After Russia’s annexation of Crimea in 2014, Western sanctions dried up existing capital and technology pools for Russian energy projects in the Arctic. The sanctions targeted Western companies cooperating with Russian energy firms and investing in Russian Arctic projects, paving the way for Chinese state firms to engage. The Kremlin’s need for foreign capital places Beijing in a position of power in the Arctic, but Russia is wary of Chinese investment. Moscow is attuned to both the potential and pitfalls of doing business with Beijing: Overreliance on China to fulfill Russia’s economic security agenda in the Arctic could increase Beijing’s regional footprint.

Russia and China’s Arctic partnership is not an alliance—it is driven by business. Despite mutually beneficial interests in the region, commercial realpolitik is at the heart of their engagement. For now, the partnership in the Arctic navigates existing fault lines, such as Beijing’s failure to acknowledge Russia’s annexation of Crimea and Moscow’s nonalignment in the developing India-China conflict. Any regional cooperation is due to their shared interest in maintaining domestic stability. Long-term economic development ventures and the viability of non-Western multilateral bodies, such as the Shanghai Cooperation Organisation, are critical for their shared vision of world order.

Both Russia and China have a strategic interest in the resource bounty of the Arctic, but most known oil and natural gas deposits fall within the delineated exclusive economic zones (EEZ) of the Arctic-rim states, according to the United States Geological Survey. In this sense, Beijing is constrained by international law. But China has set its sights on the international waters of the Arctic Ocean, which it sees as global commons. This understanding underpins Beijing’s Arctic identity project: On this basis, China considers itself a “near-Arctic” state.

By virtue of its geography, Russia is the largest Arctic stakeholder, accounting for most of the region’s natural gas and oil reserves. As stated, these resources fall well within Moscow’s EEZ—with access and exploitation reserved under international law for Russia. As a result, suggestions of so-called resource great games in the Arctic are inaccurate. The Arctic cannot host a race for resources because the winners are largely already determined. The vast resource potential of the Russian Arctic EEZ is the nation’s future economic base, and Moscow will protect its energy ventures as national security assets.

China and Russia do have a natural affinity in terms of energy security. Beijing’s energy appetite is insatiable, and it is committed to an import diversification strategy from Africa to the Arctic. Climate change is making Russia’s Northern Sea Route easier to navigate year-round, offering Beijing access to Russian Arctic resources—primarily liquefied natural gas—that is quicker and cheaper than other transport corridors. In 2012, Vladimir Putin, then Russia’s prime minister, said, “I am convinced that China’s economic growth is by no means a threat, but a challenge that carries colossal potential for business cooperation—a chance to catch the Chinese wind in the sails of our economy.” Russia has certainly caught the wind in the Arctic, welcoming capital injections from Beijing for developing the Northern Sea Route and building infrastructure such as icebreakers, and accepting Chinese stakes in Arctic energy ventures.

Polling shows that Russians are increasingly wary of China.

Such commercial deals suggest warming ties, but the Arctic partnership should be seen in terms of the Russian proverb, “Trust, but verify.” Putin and Chinese President Xi Jinping are cautious, as evidenced by the protracted amount of time it takes to ink bilateral deals. Russia and China’s relationship is fraught with historical resentment and some mutual suspicion—and not just among the political elites. This is more apparent on the Russian side than on the Chinese side: For Beijing, the relationship is more or less colored by indifference. But polling shows that Russians are increasingly wary of China, with their favorable view of Beijing falling from 72 percent in 2019 to 65 percent in 2020.

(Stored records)

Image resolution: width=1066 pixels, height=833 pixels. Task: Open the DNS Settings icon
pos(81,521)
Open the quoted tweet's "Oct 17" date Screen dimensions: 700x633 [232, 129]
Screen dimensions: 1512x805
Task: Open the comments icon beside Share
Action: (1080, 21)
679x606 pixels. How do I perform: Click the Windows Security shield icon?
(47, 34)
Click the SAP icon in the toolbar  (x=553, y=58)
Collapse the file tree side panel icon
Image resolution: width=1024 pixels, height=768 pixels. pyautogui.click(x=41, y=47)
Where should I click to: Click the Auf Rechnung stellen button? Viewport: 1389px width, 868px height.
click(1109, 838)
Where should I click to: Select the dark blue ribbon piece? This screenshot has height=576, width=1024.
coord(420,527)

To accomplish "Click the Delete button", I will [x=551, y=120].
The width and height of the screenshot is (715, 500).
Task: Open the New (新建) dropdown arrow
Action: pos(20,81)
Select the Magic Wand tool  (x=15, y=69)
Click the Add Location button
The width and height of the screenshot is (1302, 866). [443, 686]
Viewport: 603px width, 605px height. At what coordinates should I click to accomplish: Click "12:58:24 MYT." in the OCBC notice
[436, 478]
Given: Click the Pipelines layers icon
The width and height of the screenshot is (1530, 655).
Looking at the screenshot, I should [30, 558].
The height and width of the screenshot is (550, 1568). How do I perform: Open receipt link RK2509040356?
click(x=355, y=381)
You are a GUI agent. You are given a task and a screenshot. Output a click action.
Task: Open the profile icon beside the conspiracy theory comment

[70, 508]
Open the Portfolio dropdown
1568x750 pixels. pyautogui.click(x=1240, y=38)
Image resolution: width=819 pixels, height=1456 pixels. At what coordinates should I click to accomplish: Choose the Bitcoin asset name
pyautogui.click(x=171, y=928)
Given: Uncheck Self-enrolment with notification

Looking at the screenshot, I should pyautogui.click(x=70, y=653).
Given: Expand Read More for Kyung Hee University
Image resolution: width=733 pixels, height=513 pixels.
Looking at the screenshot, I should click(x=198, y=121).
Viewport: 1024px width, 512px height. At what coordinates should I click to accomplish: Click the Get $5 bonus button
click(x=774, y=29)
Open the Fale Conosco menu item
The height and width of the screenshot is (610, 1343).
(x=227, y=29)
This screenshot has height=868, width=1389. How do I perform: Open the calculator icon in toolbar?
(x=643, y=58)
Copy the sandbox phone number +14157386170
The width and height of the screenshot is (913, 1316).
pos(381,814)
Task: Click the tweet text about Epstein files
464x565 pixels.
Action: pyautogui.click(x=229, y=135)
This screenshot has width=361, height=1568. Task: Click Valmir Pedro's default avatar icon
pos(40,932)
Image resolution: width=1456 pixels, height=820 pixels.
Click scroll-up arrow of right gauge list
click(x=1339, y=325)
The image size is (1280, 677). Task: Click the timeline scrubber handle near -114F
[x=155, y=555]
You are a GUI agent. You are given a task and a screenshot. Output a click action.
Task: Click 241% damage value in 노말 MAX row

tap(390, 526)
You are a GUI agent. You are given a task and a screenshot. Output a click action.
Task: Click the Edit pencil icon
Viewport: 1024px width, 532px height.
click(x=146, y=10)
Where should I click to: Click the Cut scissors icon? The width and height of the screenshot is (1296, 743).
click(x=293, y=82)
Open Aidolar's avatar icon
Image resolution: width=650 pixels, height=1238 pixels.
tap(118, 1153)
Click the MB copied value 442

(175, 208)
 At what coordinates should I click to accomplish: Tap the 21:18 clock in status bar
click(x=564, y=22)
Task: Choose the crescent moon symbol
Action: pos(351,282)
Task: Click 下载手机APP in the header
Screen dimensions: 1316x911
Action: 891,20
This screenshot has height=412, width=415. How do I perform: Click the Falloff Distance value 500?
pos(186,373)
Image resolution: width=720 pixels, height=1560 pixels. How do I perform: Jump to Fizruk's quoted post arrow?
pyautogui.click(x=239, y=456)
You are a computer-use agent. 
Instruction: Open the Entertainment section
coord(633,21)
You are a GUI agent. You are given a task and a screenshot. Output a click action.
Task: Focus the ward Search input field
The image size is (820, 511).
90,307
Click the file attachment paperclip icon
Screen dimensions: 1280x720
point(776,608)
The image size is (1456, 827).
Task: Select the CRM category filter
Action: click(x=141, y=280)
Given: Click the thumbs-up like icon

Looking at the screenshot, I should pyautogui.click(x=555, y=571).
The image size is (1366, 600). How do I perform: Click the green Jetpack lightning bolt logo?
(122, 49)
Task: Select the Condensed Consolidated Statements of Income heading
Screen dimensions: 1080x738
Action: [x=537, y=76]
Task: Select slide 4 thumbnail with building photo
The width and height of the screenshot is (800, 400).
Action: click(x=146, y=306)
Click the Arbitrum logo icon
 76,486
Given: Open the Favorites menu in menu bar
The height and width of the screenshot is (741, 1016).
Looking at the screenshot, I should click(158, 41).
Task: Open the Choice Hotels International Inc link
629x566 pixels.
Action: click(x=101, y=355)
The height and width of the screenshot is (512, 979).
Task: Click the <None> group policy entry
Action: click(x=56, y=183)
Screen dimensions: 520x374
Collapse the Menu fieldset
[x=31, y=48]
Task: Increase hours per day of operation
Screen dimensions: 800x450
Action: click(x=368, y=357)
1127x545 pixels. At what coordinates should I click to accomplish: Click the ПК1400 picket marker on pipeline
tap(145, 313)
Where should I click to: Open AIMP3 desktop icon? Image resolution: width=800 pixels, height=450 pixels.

## ACTIVITY
Copy the passage on the Russia-China Arctic partnership word for word, from "By virtue of" to "national security assets.".

## WRITTEN RESPONSE
By virtue of its geography, Russia is the largest Arctic stakeholder, accounting for most of the region’s natural gas and oil reserves. As stated, these resources fall well within Moscow’s EEZ—with access and exploitation reserved under international law for Russia. As a result, suggestions of so-called resource great games in the Arctic are inaccurate. The Arctic cannot host a race for resources because the winners are largely already determined. The vast resource potential of the Russian Arctic EEZ is the nation’s future economic base, and Moscow will protect its energy ventures as national security assets.